真是喝多了,张口问这样的话。跟逢年过节的时候,见面祝人分手快乐有什么区别。可酒后吐真言,在钟笑看来,这就不是丧气话,只是大实话。那两个人从外表看的确是很般配,却不是恋爱中人会有的感觉。
见离正扬似笑非笑,咂咂舌只说:“我见你跟她在一起的感觉,还不如跟秦秋彦呢。”
然后钟笑乱七八糟的开始感慨:“女人何苦为难女人,你们男人啊,也是……不幸福的婚姻是坟墓,谁难过谁知道。”
离正扬慢慢晃动着手里的杯子,细细咀嚼品味那句“谁难过谁知道。”,半晌,跟钟笑的酒杯碰出响。嘴角一歪,笑了:“别说,你说的还真对。”
难得有人夸赞一句,说她钟笑言之有理的。她有几分得意洋洋,晃动着脑袋说:“那当然,我只是自己容易犯傻,看别人的时候可不傻。”
这就是标准的当事者迷,旁观者清。若说这世上有最看不懂的,那便是自己。
钟笑又喝多了,这回比上一次醉的更厉害。别说开车了,步子都走不稳。
离正扬扶着她出来,看了一下,离自己的酒店不远。想着自己也喝了不少,没办法开车。征求她的意见:“我的酒店在前面,你是去那里将就一晚,还是回家去睡?不过我可能没办法送你,得叫代驾。”
钟笑迷迷糊糊的,脑袋一阵阵的下沉,一步都不想走了,只想席地而眠。
“去你的酒店住吧,只要不付房费。”
离正扬笑起来:“可以给你个终生免费制。”
钟笑醉成这个模样,占了便宜还不忘道谢。
“太谢谢你了,不过你可别反悔。”抬脚跺了几下:“幼儿园的时候老师说,骗人会长长鼻子。你长这么帅,要是长了长鼻子那就不好看了。”
离正扬看她那样子可真是醉了,没几步的路,车也不用开了,直接掺着她过去。
当晚自己也没有回去,就在酒店里住下了。有他的房间,平时公事忙了,顾不上回去也都在酒店里住下。
不想,事态就这样爆发了。
一大早离正扬敲开钟笑的房门,请她去吃早餐。
那个时候钟笑也已经起床了,她不太有懒床的习惯。平时就算不上班,还会跑去给秦凉做早餐,然后送他去上学,就当是晨练了。几年的时间跑下来,再懒惰的意念也被消耗殆尽。
感觉很不好意思:“昨晚我失态了,酒量不行,喝的实在太多了。给你添麻烦了。”
离正扬倒不当这是什么麻烦。很温和的笑着:“哪里话,酒店房间多的是,况且昨晚如若不是你,我也没打算回家去睡。”
两人一起步入餐厅。
离正扬接下来还要工作,钟笑没事可做,今天打算去医院看钟庆丰的,老不去看他太不像话。虽然每天都会打一通电话问情况,听秘书说还是那个臭脾气,动不动就发火,可是据说伤口愈合的可以。
席间离正扬说起来:“你的车还停在那里,没几步路,一会儿我们一起过去提车。”
钟笑连连点头:“好。”
阳光极好,北方的早晨,即便是盛夏还不到灼热的时候,吹拂的风很凉爽。
钟笑最先看到的丛锦,刚到酒店大堂,一抬头便看到她。对丛锦的印象还是比较深刻的,当天晚上看到就觉得是个美女,多注意了两眼。又恰巧和离正扬坐在一起,所以再见到一眼便认了出来。

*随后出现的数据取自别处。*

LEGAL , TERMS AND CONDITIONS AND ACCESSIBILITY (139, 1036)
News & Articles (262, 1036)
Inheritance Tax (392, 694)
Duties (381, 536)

还是那么漂亮,立在晨光中,果然是闪闪发光的美人。只是面部表情冷硬,跟那天看到的还不一样,下意识觉得这女人好大的火气。
离正扬也看到了,看了钟笑一眼,几步走过去。
“你怎么在这里?”
丛锦抿着嘴没回答,冷冷的看了钟笑一眼。
钟笑刹时间觉出冷气,像有冷风嗖嗖的往脖子里灌。
离正扬马上介绍:“这位是钟笑……这位是……”
丛锦面无表情,已经抢白一步:“我是他的未婚妻。”
钟笑伸出手跟她打招呼:“你好。”
丛锦淡淡的看着她,却没有抬手。
钟笑尴尬的自动收回。
离正扬的脸色开始变的不好看,看出丛锦的反常。以她的阅历和从业经验,按理说面面俱到才是。更别说基本的礼貌,就算别人会忘记,她丛锦也不会忘。只能说明她这是有意的,而且显然是敌意。
“你有什么事想说?”挑了挑眉,同样没有笑。敛了神,侧首对钟笑说;“你先去提车吧。”
钟笑看着那两人剑拔弩张的样子,很识眼色的就要退场。
不想去路却被丛锦拦住。
站到她面前,只道:“你不能走。”宛然母仪天下的架势,不禁让钟笑错愕。
别说是旁人,就连离正扬都有些微微的不可思议。
丛锦讲究,太讲究,女强人并不是那么好当的,要摒弃很多东西,自然也要历练出很多的东西,否则如何戎马一生。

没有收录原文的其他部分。